══ Text block ══
China’s abductions of foreign nationals should carry costs and consequences
Governments must reinforce the basic international norm that responsible states don’t abduct each other’s citizens.
BY MICHAEL KOVRIG
In 2018, I was arbitrarily detained in the People’s Republic of China and held as a human bargaining chip for 1,019 days. Negotiations finally secured my release in Sept. 2021.
Recently, however, speculation in Canadian media — uncritically echoed elsewhere and opportunistically recycled by Chinese propaganda — has raised doubts about what happened to me and why, confusing legitimate research and reporting with espionage activities. I feel obligated to set the record straight.
What happened to me was an exercise in state hostage-taking, pure and simple. And unsubstantiated speculation to the contrary distracts from this ugly reality, creating openings for the Communist Party of China’s propaganda and disinformation work.
More dangerously, conflating the legitimate work I did in China with espionage, as these allegations do, jeopardizes the safety of all those whose jobs involve research, reporting and information-gathering in a foreign country. It also threatens to undermine an important Canada-led initiative against arbitrary detention in state-to-state relations.
The simple truth is that I was a foreign service officer who worked as an accredited diplomat at the Canadian Embassy to China from 2014 to 2016. My responsibilities included organizing officials’ visits, representing Canada at diplomatic events, conveying Canadian policy and taking note of our Chinese counterparts’ views. Mainly, however, I conducted research and wrote diplomatic reports on a broad range of topics relevant to Canada’s foreign policy.
Then, in 2017, I began work as a senior adviser to the International Crisis Group — a respected nonprofit organization dedicated to preventing deadly conflict, conducting transparent research and providing free public reports and analysis.
In both these positions, my working methods were and are the same as those used by social science scholars, think-tank analysts and journalists — reading a lot of publicly available information and talking with knowledgeable and influential people, as well as politely and forthrightly engaging with governments, international organizations, civil society groups, businesses and private individuals. I strove to do this with candor, discretion, integrity and respect, always making clear who I was working for and the purpose of my work.
═══
══ Data provided ══
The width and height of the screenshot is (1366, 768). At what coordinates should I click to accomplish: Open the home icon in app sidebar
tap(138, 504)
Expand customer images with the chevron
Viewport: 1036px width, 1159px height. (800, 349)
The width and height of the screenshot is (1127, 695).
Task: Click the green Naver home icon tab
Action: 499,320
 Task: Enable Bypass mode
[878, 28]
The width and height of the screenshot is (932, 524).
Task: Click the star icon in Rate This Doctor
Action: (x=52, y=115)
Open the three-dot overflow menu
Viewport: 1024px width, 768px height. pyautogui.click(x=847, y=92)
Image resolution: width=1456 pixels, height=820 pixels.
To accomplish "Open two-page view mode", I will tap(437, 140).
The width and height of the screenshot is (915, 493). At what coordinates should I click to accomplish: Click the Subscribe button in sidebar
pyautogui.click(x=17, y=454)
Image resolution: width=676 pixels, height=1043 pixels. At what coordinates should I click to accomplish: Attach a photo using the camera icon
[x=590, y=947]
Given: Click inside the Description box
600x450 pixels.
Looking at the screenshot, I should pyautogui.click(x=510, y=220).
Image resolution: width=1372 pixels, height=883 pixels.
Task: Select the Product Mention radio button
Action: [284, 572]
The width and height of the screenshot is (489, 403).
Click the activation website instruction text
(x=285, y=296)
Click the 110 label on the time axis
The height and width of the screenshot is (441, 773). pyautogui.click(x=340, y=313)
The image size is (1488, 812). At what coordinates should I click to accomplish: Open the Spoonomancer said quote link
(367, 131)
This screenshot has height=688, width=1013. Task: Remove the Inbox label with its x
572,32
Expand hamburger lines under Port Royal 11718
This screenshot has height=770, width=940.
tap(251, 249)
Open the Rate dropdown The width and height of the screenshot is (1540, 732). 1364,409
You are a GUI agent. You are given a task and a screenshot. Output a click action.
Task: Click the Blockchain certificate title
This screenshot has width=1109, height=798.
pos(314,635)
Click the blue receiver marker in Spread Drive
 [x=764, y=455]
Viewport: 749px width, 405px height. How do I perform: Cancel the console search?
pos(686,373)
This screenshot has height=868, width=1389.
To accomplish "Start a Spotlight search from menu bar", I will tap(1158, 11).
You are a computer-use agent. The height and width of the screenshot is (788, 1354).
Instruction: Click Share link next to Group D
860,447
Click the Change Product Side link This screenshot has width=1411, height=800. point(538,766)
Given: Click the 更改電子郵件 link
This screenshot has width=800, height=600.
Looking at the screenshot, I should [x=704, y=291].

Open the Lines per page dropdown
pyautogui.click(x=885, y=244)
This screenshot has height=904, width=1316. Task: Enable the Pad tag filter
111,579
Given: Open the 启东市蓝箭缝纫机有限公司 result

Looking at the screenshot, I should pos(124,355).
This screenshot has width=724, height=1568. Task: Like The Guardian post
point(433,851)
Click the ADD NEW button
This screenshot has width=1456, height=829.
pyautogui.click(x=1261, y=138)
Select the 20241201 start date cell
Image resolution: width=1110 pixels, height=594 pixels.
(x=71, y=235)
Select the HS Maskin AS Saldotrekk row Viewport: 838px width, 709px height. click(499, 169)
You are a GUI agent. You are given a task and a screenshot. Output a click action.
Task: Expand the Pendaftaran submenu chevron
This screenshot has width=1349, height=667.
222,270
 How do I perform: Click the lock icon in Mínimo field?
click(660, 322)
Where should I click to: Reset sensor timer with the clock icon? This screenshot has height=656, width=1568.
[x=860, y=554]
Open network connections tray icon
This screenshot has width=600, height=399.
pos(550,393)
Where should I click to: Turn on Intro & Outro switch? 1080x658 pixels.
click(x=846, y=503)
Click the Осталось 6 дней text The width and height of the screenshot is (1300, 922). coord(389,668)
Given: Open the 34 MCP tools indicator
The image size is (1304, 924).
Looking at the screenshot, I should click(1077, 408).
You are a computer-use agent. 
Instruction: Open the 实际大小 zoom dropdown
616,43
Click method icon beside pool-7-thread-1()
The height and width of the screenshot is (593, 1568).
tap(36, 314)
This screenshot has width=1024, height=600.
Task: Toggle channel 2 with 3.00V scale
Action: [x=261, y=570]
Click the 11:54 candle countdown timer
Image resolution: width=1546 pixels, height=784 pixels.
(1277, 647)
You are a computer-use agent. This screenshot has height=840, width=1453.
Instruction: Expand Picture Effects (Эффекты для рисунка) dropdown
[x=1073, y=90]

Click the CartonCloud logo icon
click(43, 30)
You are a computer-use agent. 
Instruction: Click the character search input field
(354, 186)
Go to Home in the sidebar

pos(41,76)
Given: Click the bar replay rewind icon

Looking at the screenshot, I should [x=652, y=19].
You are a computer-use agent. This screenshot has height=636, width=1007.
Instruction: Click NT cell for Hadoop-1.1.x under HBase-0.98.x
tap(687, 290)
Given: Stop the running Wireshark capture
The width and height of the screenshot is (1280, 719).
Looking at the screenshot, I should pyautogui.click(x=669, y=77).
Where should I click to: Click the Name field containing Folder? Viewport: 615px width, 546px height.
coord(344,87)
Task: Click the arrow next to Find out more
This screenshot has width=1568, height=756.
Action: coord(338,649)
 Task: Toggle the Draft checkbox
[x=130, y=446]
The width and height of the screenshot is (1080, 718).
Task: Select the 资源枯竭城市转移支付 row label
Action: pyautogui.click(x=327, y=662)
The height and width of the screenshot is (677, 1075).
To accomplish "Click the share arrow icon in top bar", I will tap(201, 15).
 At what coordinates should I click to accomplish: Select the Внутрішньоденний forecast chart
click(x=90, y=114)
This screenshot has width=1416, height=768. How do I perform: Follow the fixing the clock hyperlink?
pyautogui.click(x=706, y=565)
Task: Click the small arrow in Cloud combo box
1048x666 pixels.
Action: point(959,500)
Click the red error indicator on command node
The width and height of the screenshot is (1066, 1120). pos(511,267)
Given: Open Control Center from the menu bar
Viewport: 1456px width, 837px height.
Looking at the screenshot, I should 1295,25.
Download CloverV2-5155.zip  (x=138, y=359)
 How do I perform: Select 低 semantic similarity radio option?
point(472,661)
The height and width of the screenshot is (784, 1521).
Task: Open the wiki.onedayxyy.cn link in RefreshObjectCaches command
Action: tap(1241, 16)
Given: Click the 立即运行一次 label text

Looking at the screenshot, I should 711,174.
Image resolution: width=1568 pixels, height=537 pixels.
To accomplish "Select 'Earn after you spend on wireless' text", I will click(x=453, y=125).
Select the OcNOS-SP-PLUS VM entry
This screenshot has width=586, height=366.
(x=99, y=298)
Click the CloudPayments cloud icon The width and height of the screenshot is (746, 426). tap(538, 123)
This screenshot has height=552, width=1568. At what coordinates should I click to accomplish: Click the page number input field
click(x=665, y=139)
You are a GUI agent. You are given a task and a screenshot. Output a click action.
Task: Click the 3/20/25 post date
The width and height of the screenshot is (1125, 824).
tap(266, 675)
═══
Please answer from the text on China's abductions of foreign nationals: for how many days was the writer held in China?

- [Task response]
1,019 days.